On national Danish Television they still address studio guests with "De". However, before comparing Swedish and Danish one should know that they had totally different reasons for dropping the formal address - which also explains why it seems to survive in Denmark a lot longer ...

One of the Swedes might be as nice as to explaining us why many Swedes found the formal address inacceptable.


----------



## Ben Jamin

Kenguist said:


> Thanks for these answers!!
> 
> The last one is very interesting! So a proper pronunciation of "du" makes it more polite? In French we can say _tu_ or _t'_, and the first version sounds more polite, almost snob or theatrical sometimes (but most of the time we don't really need to be polite when using _tu_ cause we wouldn't say it to a stranger/superior/etc.)


AS you can see there is only one form of address in Norwegian nowadays (excluding the King and Queen), but a subconscious need of people to differantiate grades of politeness is stronger. Actually you can dicern many grades:

1. Very polite: "Du" pronounced clearly and correctly, maintaining eye contact whith the other person, acompagnied by a smile.
2. Polite: "Du" pronounced clearly and correctly, but poorly maintaining eye contact whith the other person
3. Little polite: "dø" maintaining little eye contact whith the other person
4. Impolite/hostile: extremely short "d*ə" *with the chin of the speaker raised and pointing at you. May be followed by a brawl.


----------



## Rubjerg

Sepia said:


> On national Danish Television they still address studio guests with "De".



They do? Only rarely, and I bet only if they have grave reasons to think that the guests want it.


----------



## AutumnOwl

Sepia said:


> One of the Swedes might be as nice as to explaining us why many Swedes found the formal address inacceptable.


From the Swedish Wikipedia article about the Du-reformen:


> Tidigare ansågs det oartigt att tilltala en överordnad, speciellt någon  som man inte kände, med annat än titel. En underordnad tilltalades med _ni_ eller _han/hon_ alternativt personens namn.


Before the Du-reform the person who addressed someone with_ Ni _was the person who was considered to have the higher social status, and should be addressed by their title (överläkare X; direktör Y, överstinnan Z). So the situation today when the young people in cafés and shops address their customers as Ni, it's the opposite of how the rules were before the Du-reform.


----------



## Sepia

Rubjerg said:


> They do? Only rarely, and I bet only if they have grave reasons to think that the guests want it.

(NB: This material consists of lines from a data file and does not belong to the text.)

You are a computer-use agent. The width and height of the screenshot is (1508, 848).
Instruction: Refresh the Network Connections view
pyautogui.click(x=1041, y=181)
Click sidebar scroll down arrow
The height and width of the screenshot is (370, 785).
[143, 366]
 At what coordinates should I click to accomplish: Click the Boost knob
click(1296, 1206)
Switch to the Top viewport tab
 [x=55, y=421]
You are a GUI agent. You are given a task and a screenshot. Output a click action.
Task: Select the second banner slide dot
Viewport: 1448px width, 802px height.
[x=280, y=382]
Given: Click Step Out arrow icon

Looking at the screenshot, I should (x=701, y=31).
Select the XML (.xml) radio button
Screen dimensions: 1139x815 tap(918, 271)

Which in other words means that they still do, doesn't it? As opposed to the claim that it is not part of modern language any more.



AutumnOwl:
@From the Swedish Wikipedia article about the Du-reformen:

Thanks, that will be what I was thinking of. I knew I read about it here.


----------



## raumar

Ben Jamin said:


> AS you can see there is only one form of address in Norwegian nowadays (excluding the King and Queen), but a subconscious need of people to differantiate grades of politeness is stronger. Actually you can dicern many grades:
> 
> 1. Very polite: "Du" pronounced clearly and correctly, maintaining eye contact whith the other person, acompagnied by a smile.
> 2. Polite: "Du" pronounced clearly and correctly, but poorly maintaining eye contact whith the other person
> 3. Little polite: "dø" maintaining little eye contact whith the other person
> 4. Impolite/hostile: extremely short "d*ə" *with the chin of the speaker raised and pointing at you. May be followed by a brawl.



I like this classification, but this variation is -- in my opinion -- quite different from the old distinction between "du" and "De". I don't have any systematic data, but my impression is at least that this variation mainly occurs when a sentence begins with "du". Here, "du" does not really function as a pronoun; it is more like an interjection, just as "Hey!" in English. In addition, I don't think that "dø" versus "du" necessarily is an attempt to be more or less polite -- it can also be a matter of dialect, sociolect or slang.


----------



## basslop

I agree with Raumar. My guess is that using du, dø, də this way is short for "Hei du" - which  corresponds to "Hey you" in English.


----------